As described above, the antireflection film of this example has a two-layer structure formed on the surface of the optical glass element, and the first layer from the surface side of the optical glass element has an optical film thickness of 0.0625 made of titanium dioxide. lambda _0, the second layer is an optical film thickness 0.345Ramuda ₀ consisting of silicon dioxide, the adhesion and durability of the conventional residual reflectivity from the antireflection film is low more optical glass element by such An antireflection film having excellent properties can be obtained.
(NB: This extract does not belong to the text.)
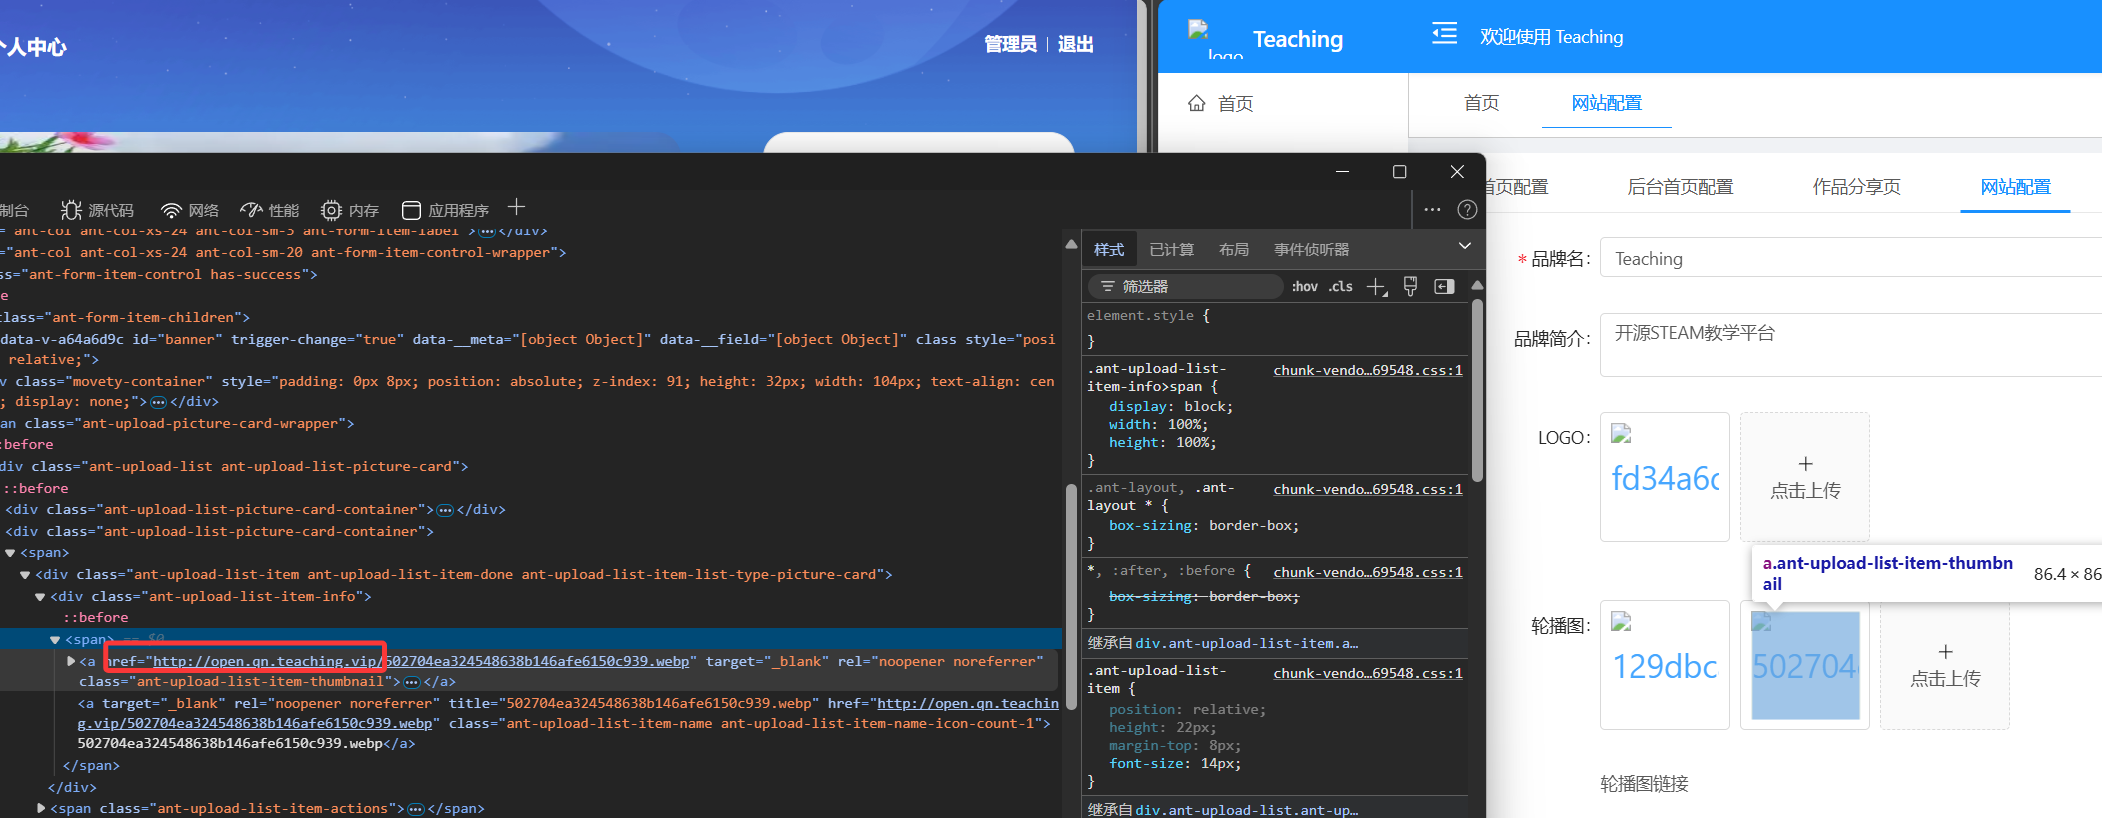Click 点击上传 button next to the LOGO thumbnail
The width and height of the screenshot is (2102, 818).
[1805, 477]
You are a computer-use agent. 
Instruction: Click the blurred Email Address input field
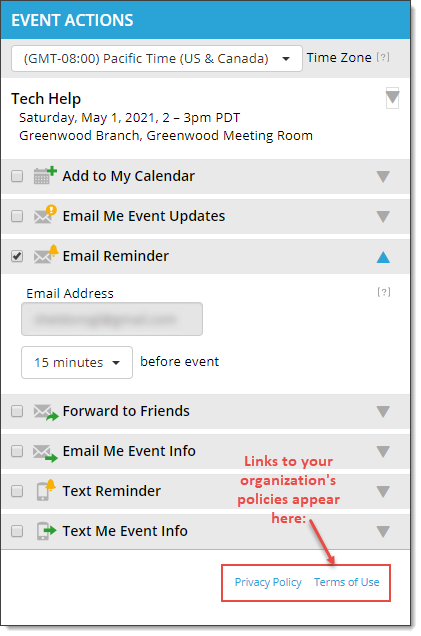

The film thickness of the antireflection film of the above-mentioned embodiment is not particularly limited to the above value, and may be changed according to the design wavelength. The substance forming the antireflection film may be ZrO ₂ or The mixture of ZrO ₂ and TiO ₂ , the first layer may be MgF ₂ .

As described above, the present invention has a refractive index of 1.48 or less and an Abbe number of
A two-layer antireflection film is formed on the surface of an optical glass element made by press molding 80 or more optical glass materials. The antireflection film is the optical glass element and the first layer has a refractive index of 1.90.
~ 2.40 made of high refractive index material, the second layer is made of low refractive index material of 1.35 ~ 1.50 range,
In addition, by satisfying the following conditions for the optical film thickness of each layer, it is possible to obtain an antireflection film having a low residual reflectance, good adhesion to an optical glass element, and excellent durability.

0.05λ ₀ <n ₁ d ₁ <0.25λ ₀ n ₂ d ₂ > 0.25λ ₀ where n ₁ d ₁ and n ₂ d ₂ are the optical thicknesses of the first layer and the second layer, respectively. Yes, λ ₀ is the design center wavelength.

[Brief description of drawings]

FIG. 1 is a configuration diagram of an antireflection film in one embodiment of the present invention, FIG. 2 is a configuration diagram of a conventional antireflection film, and FIG. 3 is a spectral reflection characteristic diagram. DESCRIPTION OF SYMBOLS 1 ... Optical glass element, 2 ... Layer made from titanium dioxide, 3 ... Layer made from diatom dioxide, 4 ... Layer made from magnesium fluoride, 5 ... Antireflection film in the Example of this invention, 6 ... ... Conventional antireflection film (antireflection film made of magnesium fluoride).

Claims (3)

[Claims] 1. An antireflection coating formed on the surface of an optical glass element produced by press molding an optical glass material having a refractive index (n _d ) for d-line of 1.48 or less and an Abbe number (ν _d ) of 80 or more. The antireflection film has a two-layer structure, and the first layer from the optical glass element side is made of a high refractive index material having a refractive index of 1.90 to 2.40, and the second layer is a refractive index of 1.35 to 1.
An antireflection film comprising a low refractive index material in the range of 50 and satisfying the following conditions for the optical thickness of each layer. 0.05λ ₀ <n ₁ d ₁ <0.25λ ₀ n ₂ d ₂ > 0.25λ ₀ where n ₁ d ₁ and n ₂ d ₂ are the optical thicknesses of the first layer and the second layer, respectively. Yes, λ ₀ is the design center wavelength. 2. The antireflection film according to claim 1, wherein the low refractive index substance is MgF ₂ or SiO ₂ . 3. The antireflection film according to claim 1, wherein the high refractive index substance is ZrO ₂ or TiO ₂ or a mixture thereof.